The length of the sides are #sqrt 10, sqrt 10, sqrt 8# and the points are #(8,3), (5,4) and (6,1)#

Explanation:

Let the points of the triangle be # (x_1,y_1),( x_2, y_2),( x_3, y_3).#

Area of triangle is A = #((x_1(y_2 – y_3) + x_2(y_3 – y_1) + x_3(y_1 – y_2))/2)#

Given # A = 4, (x_1,y_1) = (8,3), (x_2, y_2) = (5,4)#

Substituting we have the below Area equation:

#((8(4 – y_3) + 5(y_3 – 3) + x_3(3 – 4))/2 )= 4 #

#((8(4 – y_3) + 5(y_3 – 3) + x_3(3 – 4)) = 8#

#(32 – 8y_3) + (5y_3 – 15) + (-1x_3) = 8#

#17 – 3y_3 -x_3 = 8#

#– 3y_3 -x_3 = (8-17)#

#– 3y_3 -x_3 = -9#

#3y_3 + x_3 = 9# ----> Equation 1

Distance between points #(8,3), (5,4)# using distance formula is

#sqrt ( (8-5)^2+(3-4)^2)# = #sqrt ( 3^2+(-1)^2)# = #sqrt 10#

Distance between points #(x_3,y_3), (5,4)# using distance formula is
#sqrt ((x_3 -5)^2 + (y_3 - 4)^2)# = #sqrt 10#

Squaring both sides and subsituting #x_3 = 9 - 3y_3# from equation 1, we get a quadratic equation.

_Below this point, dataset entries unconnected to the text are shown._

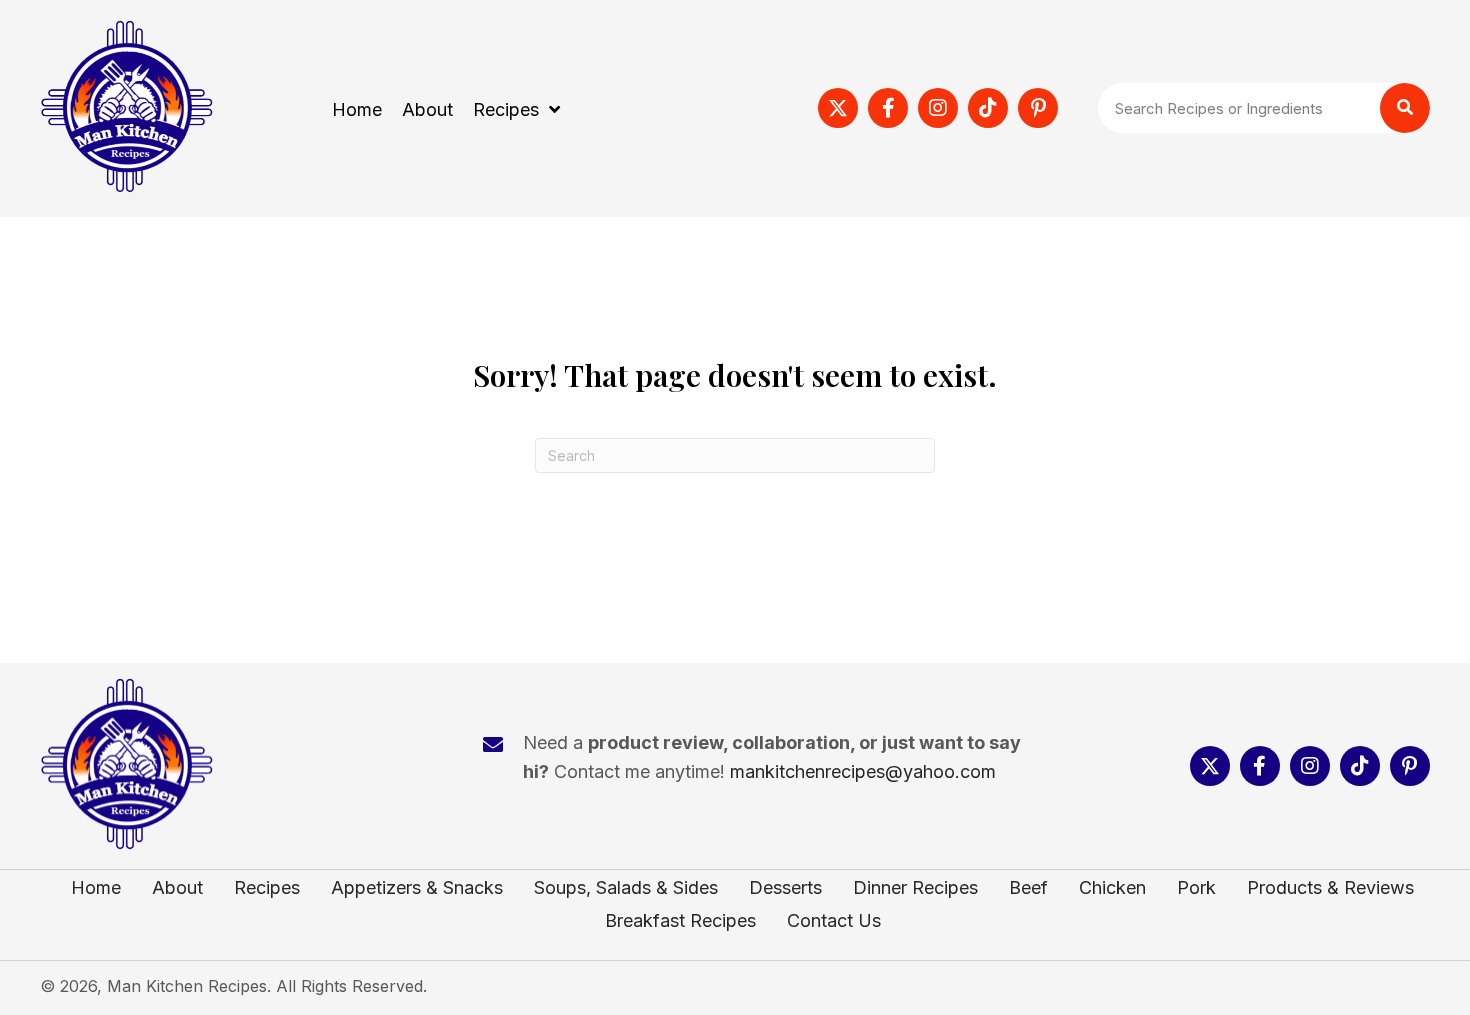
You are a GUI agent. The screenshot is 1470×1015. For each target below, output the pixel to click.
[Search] (1405, 108)
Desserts (785, 888)
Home (96, 888)
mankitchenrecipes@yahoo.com (863, 771)
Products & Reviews (1330, 888)
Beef (1028, 888)
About (177, 888)
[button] (838, 108)
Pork (1196, 888)
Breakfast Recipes (680, 921)
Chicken (1112, 888)
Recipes (267, 888)
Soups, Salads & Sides (626, 888)
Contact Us (834, 921)
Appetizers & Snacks (417, 888)
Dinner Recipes (915, 888)
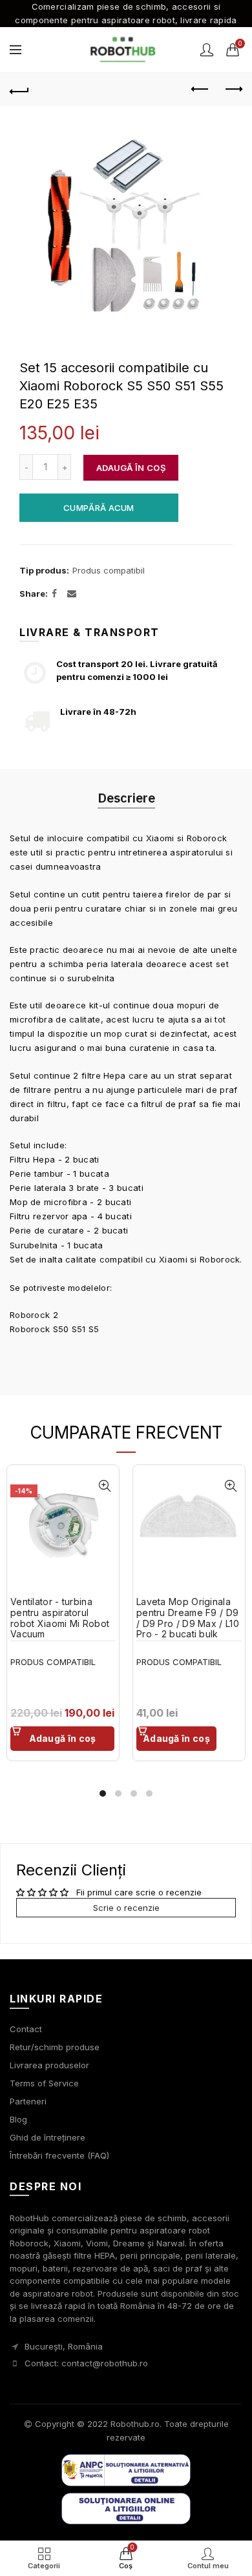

#(9-3y_3 - 5)^2 + (y_3 - 4 )^ 2 = 0#

#(4-3y_3)^2 + (y_3 - 4 )^ 2 = 0#

Factorizing this, we get # (y-1)(10y-22) = 0#

y = 1 or y = 2.2 . y=2.2 can be discarded. Hence, the third point has to be (6,1).

By calculating the distances for points #(8,3), (5,4) and (6,1)#, we get # sqrt 8# for the length of the base.